The vessel wall and the perivascular adipose tissue (PVAT) are hypothesized to interact during the formation of atherosclerotic plaques. Adipokines released by the PVAT can affect atherosclerotic plaque formation (outside-to-inside signalling). The same adipocytes might also change in response to the local inflammation of the diseased vessel segment (inside-to-outside signalling). a, Various factors impair endothelial function, primarily through inflammation and oxidative stress. Decreased production of major atheroprotective neurotransmitters, such as nitric oxide and hydrogen sulfide, by endothelial cells is a hallmark of early atherosclerosis. b, Atherosclerotic plaques form through the accumulation of LDL particles in the arterial intima, the infiltration of inflammatory immune cells into the artery wall and the migration of vascular smooth muscle cells to the intima. These cells take up lipoproteins and transform into foam cells. In response to changes in the vessel wall, PVAT starts secreting pro-inflammatory cytokines that promote further infiltration of foam cell precursors into the intimal layer. c, Atherosclerosis progression leads to the formation of a vulnerable plaque with a large thrombogenic necrotic core covered by a thin layer of fibrous tissue.
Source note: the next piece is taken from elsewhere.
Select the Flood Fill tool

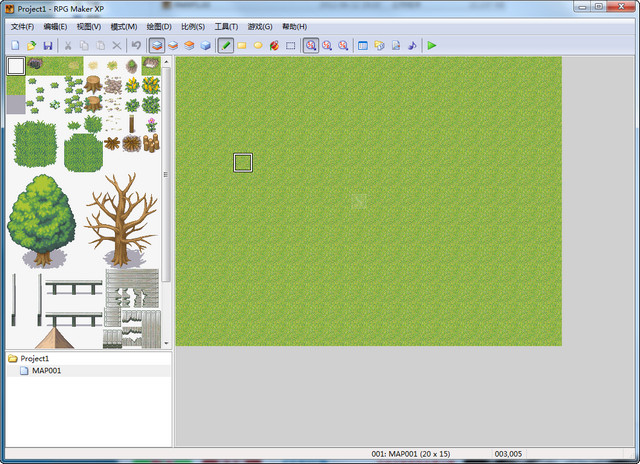[274, 45]
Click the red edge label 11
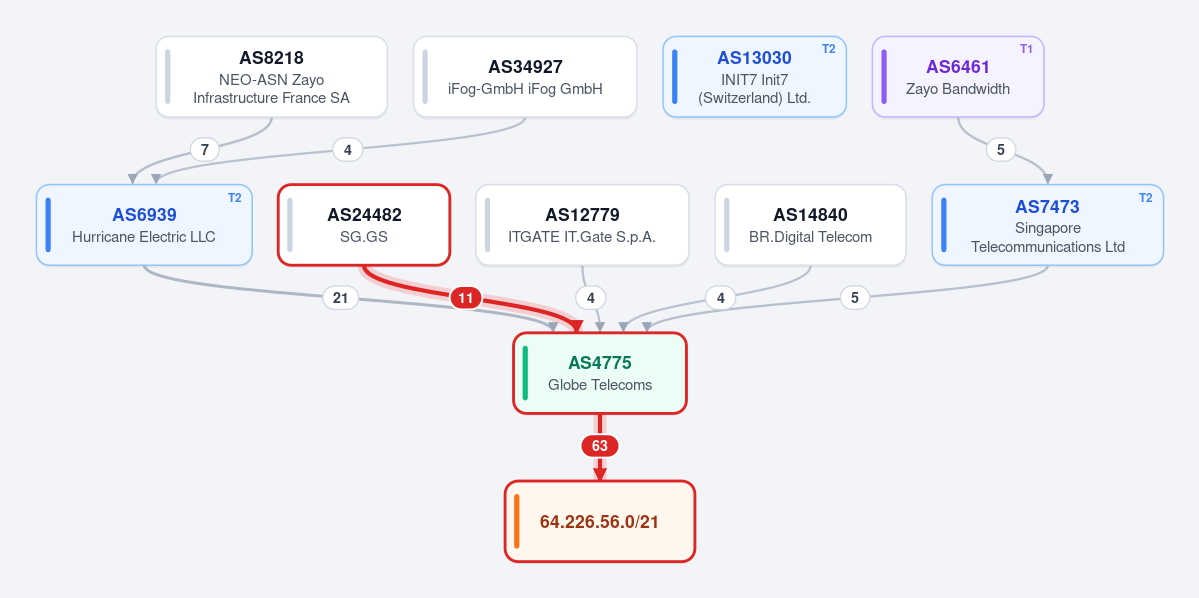This screenshot has height=598, width=1199. click(x=466, y=298)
Excess accumulation of necrotic cells and cholesterol crystals contributes to growth of the necrotic core. Moreover, a pro-inflammatory environment downregulates the expression of genes responsible for collagen synthesis by vascular smooth muscle cells, contributing to plaque vulnerability and decreasing the thickness of the fibrous cap.

Fig. 4 |. Associations between ¹⁸F-NaF uptake and PVAT in coronary artery disease.
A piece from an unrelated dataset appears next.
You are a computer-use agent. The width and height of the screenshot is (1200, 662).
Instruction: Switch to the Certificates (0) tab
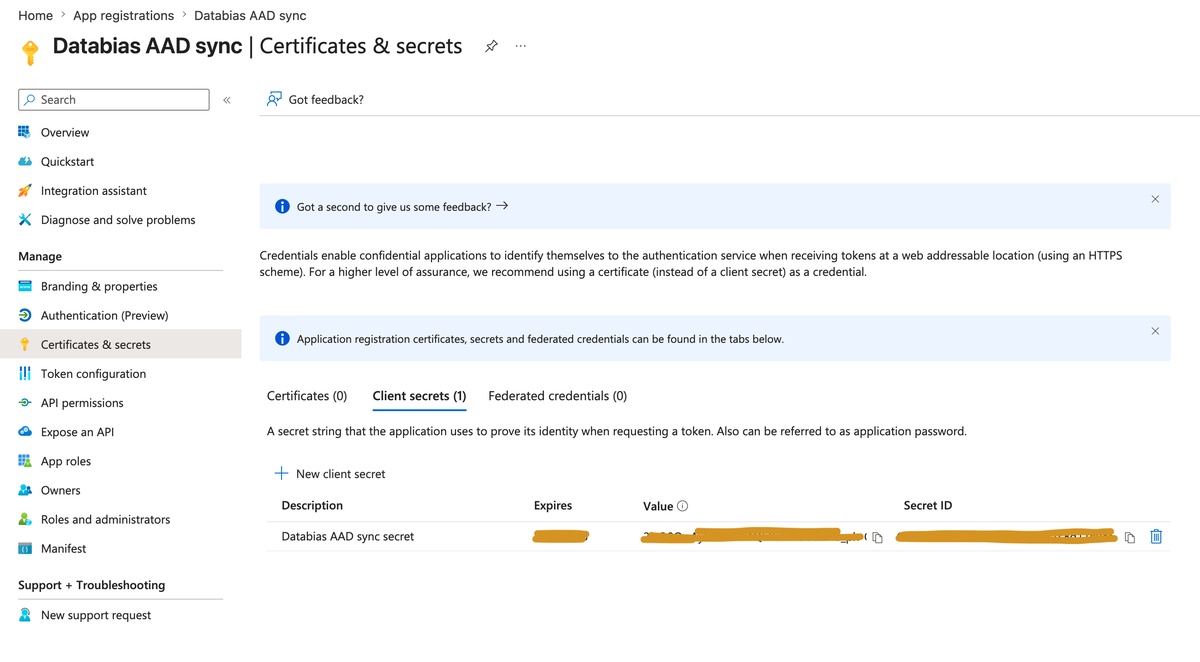coord(307,396)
Increased atherosclerotic plaque vulnerability measured by ¹⁸F-NaF uptake (a marker of active calcification) on positron emission tomography and by attenuation of perivascular adipose tissue (PVAT) on computed tomography coronary angiography. Patient 1 is a man aged 53 years with right coronary artery (RCA) atherosclerotic plaque with positive remodelling (arrow) (part a), focal ¹⁸F-NaF uptake with an elevated target-to-background ratio (TBR) of 1.73 (part b), and increased PVAT attenuation (mean PVAT density −76.7 Hounsfield units (HU)) (part c). Patient 2 is a man aged 66 years with left anterior descending coronary artery (LAD) atherosclerotic plaque with low attenuation (arrow) (part d), focal ¹⁸F-NaF uptake with an elevated TBR of 1.87 (part e) and increased PVAT attenuation (mean PVAT density −74.8 HU) (part f). Patient 3 is a man aged 54 years with LAD atherosclerotic plaque with low attenuation (arrow) (part g), focal ¹⁸F-NaF uptake with an elevated TBR of 2.28 (part h) and increased PVAT attenuation (mean PVAT density −73.6 HU) (part i). Adapted with permission from ref. , Elsevier.

Fig. 5 |. Atherosclerotic plaque regression and stabilization.

Treatment of a patient with 20 mg of rosuvastatin led to a 44% decrease in plasma LDL-cholesterol levels between baseline (part a) and the 3-year follow-up (part b). Computed tomography coronary angiography shows that the amount of non-calcified and low-attenuation atherosclerotic plaque decreased, whereas the amount of calcified atherosclerotic plaque increased, thereby increasing plaque stability. The mean attenuation of the perivascular adipose tissue decreased by 2 Hounsfield units.